British Columbia’s wild salmon face a series of complex threats that a new report says requires urgent and strategic intervention.
The B.C. government appointed the Wild Salmon Advisory Council earlier this year to provide insight and guidance on protecting provincial salmon stocks, while maximizing their resource value.
The report released Thursday says while it’s difficult to pinpoint the state of salmon in the province, it’s clear that across all regions and species, overall abundance has declined since the 1950s.
The report says poor marine survival rates, changing ocean conditions, habitat loss and inadequate water quality are all taking a toll on salmon.

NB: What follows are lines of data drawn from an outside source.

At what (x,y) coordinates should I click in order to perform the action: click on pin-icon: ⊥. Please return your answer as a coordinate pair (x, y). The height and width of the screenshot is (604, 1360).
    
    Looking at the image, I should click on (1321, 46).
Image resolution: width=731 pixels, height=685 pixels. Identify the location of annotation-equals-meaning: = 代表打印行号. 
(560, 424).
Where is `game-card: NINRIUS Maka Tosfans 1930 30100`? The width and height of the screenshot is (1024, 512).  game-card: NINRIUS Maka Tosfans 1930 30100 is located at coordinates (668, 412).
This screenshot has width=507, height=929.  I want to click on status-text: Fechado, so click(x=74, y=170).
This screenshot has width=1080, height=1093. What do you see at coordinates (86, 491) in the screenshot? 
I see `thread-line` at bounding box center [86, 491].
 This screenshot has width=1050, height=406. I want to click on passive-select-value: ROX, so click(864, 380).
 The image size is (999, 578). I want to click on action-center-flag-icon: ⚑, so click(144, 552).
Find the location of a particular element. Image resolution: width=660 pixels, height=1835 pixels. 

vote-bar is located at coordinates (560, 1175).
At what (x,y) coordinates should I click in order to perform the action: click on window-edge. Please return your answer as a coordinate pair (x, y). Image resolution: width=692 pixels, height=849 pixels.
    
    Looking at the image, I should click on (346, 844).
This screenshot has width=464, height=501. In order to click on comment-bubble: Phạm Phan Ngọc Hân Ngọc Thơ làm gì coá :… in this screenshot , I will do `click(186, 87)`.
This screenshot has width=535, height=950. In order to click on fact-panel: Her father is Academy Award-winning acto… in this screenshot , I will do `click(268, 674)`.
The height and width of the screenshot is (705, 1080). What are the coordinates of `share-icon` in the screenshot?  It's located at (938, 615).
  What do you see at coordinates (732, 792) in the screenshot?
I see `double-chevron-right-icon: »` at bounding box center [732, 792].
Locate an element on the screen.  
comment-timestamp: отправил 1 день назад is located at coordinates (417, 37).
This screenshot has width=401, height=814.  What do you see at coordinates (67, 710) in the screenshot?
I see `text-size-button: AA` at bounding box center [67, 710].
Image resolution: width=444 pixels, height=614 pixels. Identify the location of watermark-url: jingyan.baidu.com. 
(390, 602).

The council makes 14 recommendations for a made-in-B.C. strategy to protect the salmon, including restoring habitat, increasing production of juvenile salmon, supporting value-added fishing opportunities and tourism and working with Indigenous communities on harvest and conservation goals.
The release of the report coincides with the declaration of the International Year of the Salmon, and federal Fisheries Minister Jonathan Wilkinson also introduced his government’s five-year plan to help rebuild Pacific wild salmon populations and their habitats.
“Our government will continue to protect this species, which has such cultural, social and economic significance for Canadians,” Wilkinson said. “Together, we can help rebuild these stocks for the benefit of our entire ecosystem and for generations to come.”
The federal Wild Salmon Policy is a result of two years of consultations sessions across B.C. and Yukon, a government news release said.
Adam Olsen, a B.C. Green party member of the legislature and a member of the Wild Salmon Advisory Council, said the provincial report is a clear pathway to develop policies to protect wild salmon.
“Now that we have this report, the government should act swiftly to enact policies that will lead to measurable progress.”